Die Wände neu tapezieren, den Teich ausbauen oder den Garten umgestalten – nach seiner Pensionierung 2010 hätte Dr. Klaus-Peter Arlt für solche Dinge endlich einmal Zeit gehabt. Doch dem Chemiker, der Karriere bei BASF gemacht und über 30 Jahre in dem Konzern gearbeitet hatte, wurde schnell langweilig. Eine neue Aufgabe musste her! Gefunden hat er sie an unserer Hochschule: als Seniorprofessor am Fachbereich Chemieingenieurwesen.
Prof. Dr. Klaus-Peter Arlt während einer Veranstaltung am Fachbereich Chemieingenieurwesen.

Fast bis auf den letzten Platz gefüllt ist der Seminarraum in Steinfurt, als Arlt ihn betritt. Rund 40 Studierende sind hergekommen, um ihm drei Stunden lang zuzuhören. „Technology of Coatings“ heißt seine Vorlesung im Wintersemester, die Arlt auf Englisch hält. „Das ist besser so, damit mich auch unsere Gaststudierenden aus dem Ausland verstehen können.“ Er spricht über die chemischen Prozesse und die technischen Schritte, die bei der Herstellung und Verarbeitung von Automobillacken nötig sind. Obwohl das ein Lieblingsthema von Arlt ist, hatte er zunächst viel Arbeit: Er musste die komplette Vorlesung aufbauen, ausgiebig Fachliteratur studieren und seine Sprachkenntnisse auffrischen. „Ich habe noch nie so viel über Lacke gewusst, wie jetzt als Rentner“, schmunzelt der 68-Jährige. 

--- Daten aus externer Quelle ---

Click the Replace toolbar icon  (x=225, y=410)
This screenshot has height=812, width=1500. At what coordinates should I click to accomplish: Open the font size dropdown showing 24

»Ich habe noch nie so viel über Lacke gewusst, wie jetzt als Rentner.«Prof. Dr. Klaus-Peter Arlt

Zurück zum alten Arbeitgeber führt ihn sein Weg von der FH Münster trotzdem noch ab und an. Einmal im Jahr besucht er gemeinsam mit seinen Studierenden das Unternehmen. „Das ist für beide Seiten ein Gewinn. Denn so knüpfen sie Kontakte zur Wirtschaft und BASF präsentiert sich als potenzieller Arbeitgeber.“ Circa ein Viertel der deutschen Lack- und Farbenindustrie ist im Münsterland beheimatet. Das Thema Lacke in das Studium zu integrieren, lag deshalb nah – auch mit Blick auf die Gewinnung qualifizierter Nachwuchskräfte. BASF pflegt seit vielen Jahren eine strategische Partnerschaft mit unserer Hochschule, treibt diese Kooperation aktiv voran und ist weiterhin an dem Kontakt interessiert. Daraus entstanden sind schon einige Bachelor- und Masterarbeiten sowie eine Festanstellung – allesamt vermittelt von Arlt.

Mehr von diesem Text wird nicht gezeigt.